Harry Vafias - President, CEO
We are entering the second stage of expansion. So some of that cash will go towards that. And two, as we have discussed previously, there's going to be either a dividend reinstatement or share buyback.
Jeff Geygan - Analyst
Thank you. Good luck.
Harry Vafias - President, CEO
Thank you.
Operator
Martin Roher, MSR.
Martin Roher - Analyst
Thank you. I just wonder if you could talk about the statement in the press release, about evaluating strategic opportunities to grow and renew our fleet. Are these acquisitions that you are looking at, or new orders? I'm a little bit puzzled by what you said.
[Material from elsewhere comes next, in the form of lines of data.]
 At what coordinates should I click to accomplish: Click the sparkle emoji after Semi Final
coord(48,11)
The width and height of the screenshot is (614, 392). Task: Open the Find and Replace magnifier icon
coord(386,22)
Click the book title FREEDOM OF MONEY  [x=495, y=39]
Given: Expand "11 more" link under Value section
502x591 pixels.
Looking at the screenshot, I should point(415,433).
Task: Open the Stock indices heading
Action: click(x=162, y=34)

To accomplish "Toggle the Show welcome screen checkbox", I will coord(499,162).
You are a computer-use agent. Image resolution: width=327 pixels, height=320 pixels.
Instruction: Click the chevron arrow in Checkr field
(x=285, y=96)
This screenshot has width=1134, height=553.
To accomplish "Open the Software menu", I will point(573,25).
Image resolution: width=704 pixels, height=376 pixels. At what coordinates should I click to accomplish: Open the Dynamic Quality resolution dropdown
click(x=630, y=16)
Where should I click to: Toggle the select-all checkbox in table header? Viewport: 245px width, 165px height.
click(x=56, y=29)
Harry Vafias - President, CEO
No, we are not -- generally, we do not have -- we prefer to buy those ships on an individual basis, i.e., one by one or two by two, at a maximum. We have not seen any groups of ships or any fleets that we want to acquire. Our priority is modern ships; either very, very modern second-hand ships or brand-new ships. At the moment, we haven't done anything. But, obviously, the time is coming that we have the money; we are very bullish for this year and the next; and we need to keep our leading position with brand-new vessels that not only are in high demand, but also give much better operational efficiency because of new engines, lower consumption, and lower running costs, basically.
Martin Roher - Analyst
Thank you very much.
Operator
(Operator Instructions). There are no further questions at this time. Please continue.
Harry Vafias - President, CEO
We would like to thank you very much for joining us at our conference call today, and for your interest and trust in our Company. We look forward to having you again at our next conference call for our third-quarter results in October.
Operator
Ladies and gentlemen, that does conclude our conference for today. Thank you for participating. You may all disconnect.